Mientras hablaba, tuvo que seguirlas porque Valvanuz buscó a su hija y se dirigió hacia ella en cuanto la descubrió sentada con Sole. La abrazó y María se desmoronó, llorando de nuevo.

—Teo, ¿dónde podemos hablar sin que nos molesten? —preguntó Pedro al tiempo que miraba en derredor—. No creo que les hiciera mucha gracia a los del Chupi que les cerrara el local, con la de parroquianos que van a concentrarse a lo largo de la mañana por esta movida. Enseguida llegará la televisión regional.

—Me encontraba en casa con el arquitecto y el contratista cuando oímos todo el folklore. Podemos reunirnos allí —propuso Teo.

—Necesitarán un sitio donde dormir, por lo menos un par de días —recordó Pedro.

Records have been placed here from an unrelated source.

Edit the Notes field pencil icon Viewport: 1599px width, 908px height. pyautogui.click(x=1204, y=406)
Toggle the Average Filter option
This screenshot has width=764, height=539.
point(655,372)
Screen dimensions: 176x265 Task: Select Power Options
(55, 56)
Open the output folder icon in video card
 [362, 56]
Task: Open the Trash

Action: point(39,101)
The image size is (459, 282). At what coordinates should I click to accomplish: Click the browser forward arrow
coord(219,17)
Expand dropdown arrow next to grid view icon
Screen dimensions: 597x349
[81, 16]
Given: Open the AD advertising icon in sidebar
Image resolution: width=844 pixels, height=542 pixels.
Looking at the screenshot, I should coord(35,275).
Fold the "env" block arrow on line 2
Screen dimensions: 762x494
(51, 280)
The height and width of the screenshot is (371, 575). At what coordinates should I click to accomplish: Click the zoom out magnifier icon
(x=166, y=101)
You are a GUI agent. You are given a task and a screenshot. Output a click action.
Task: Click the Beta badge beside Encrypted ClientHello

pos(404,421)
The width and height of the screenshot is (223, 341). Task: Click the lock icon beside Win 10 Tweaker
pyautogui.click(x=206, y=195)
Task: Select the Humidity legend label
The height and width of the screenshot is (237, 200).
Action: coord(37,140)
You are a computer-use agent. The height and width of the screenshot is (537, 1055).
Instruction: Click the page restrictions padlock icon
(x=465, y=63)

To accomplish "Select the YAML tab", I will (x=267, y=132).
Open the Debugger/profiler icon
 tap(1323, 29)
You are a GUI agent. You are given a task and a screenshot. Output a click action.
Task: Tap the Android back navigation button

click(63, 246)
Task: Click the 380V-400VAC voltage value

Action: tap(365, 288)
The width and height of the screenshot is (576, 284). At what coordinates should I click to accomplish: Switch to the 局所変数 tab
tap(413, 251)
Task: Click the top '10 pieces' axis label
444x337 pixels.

—De acuerdo. Te esperamos en el salón de casa.

Teo se dirigió a las mujeres y les comunicó que en su casa les contaría Pedro todo lo que quisieran saber sobre el incendio. Con una sonrisa y con firmeza arrancó a las mujeres de las garras de Sole, quien se mostraba reacia a perder la oportunidad de enterarse de más detalles. Cruzaron la calle y las instó a subir las escaleras de acceso a la vivienda. Una vez en el vestíbulo las guió al salón. Había sido una suerte que las limpiadoras, enviadas por Francisco, ya hubieran realizado su trabajo.

—¡Vaya casa! —exclamó Blanca agarrada a su madre.

—Sentaos —ordenó Teo y dispuso sillas en semicírculo.

—¿Por qué no vives aquí? —requirió Blanca.

—¡Blanca, por Dios! ¿No puedes callarte? —reprendió Alicia nerviosa—. Es muy serio lo que ha ocurrido y no estamos para sandeces.

—Porque es muy grande —respondió Teo sin atender las razones de Alicia.

Era curioso constatar lo diferentes que eran las hermanas. En los momentos de peligro afloraban las personalidades desnudas: Blanca, asida a su madre, divagaba sobre cosas ajenas al problema, como los avestruces intentaba negar lo que estaba sucediendo; María se había derrumbado en cuanto se le torcieron los planes, no podía volver a Madrid ¿por qué?, se preguntaba Teo, ¿qué había sucedido allí?; Valvanuz era fuerte, pero la vencía la preocupación por las hijas; Alicia era la gran incógnita, hermética, seria y dura, permanecía aparentemente tranquila y con el gesto adusto. Teo presentía que su mente estaría procesando todos los datos de que disponía para aclarar y solucionar la situación en la que se hallaban. Intuía que, a pesar de su juventud, había decidido ser quien cargara con el peso de las hermanas, con un sentido de la responsabilidad demasiado agudizado.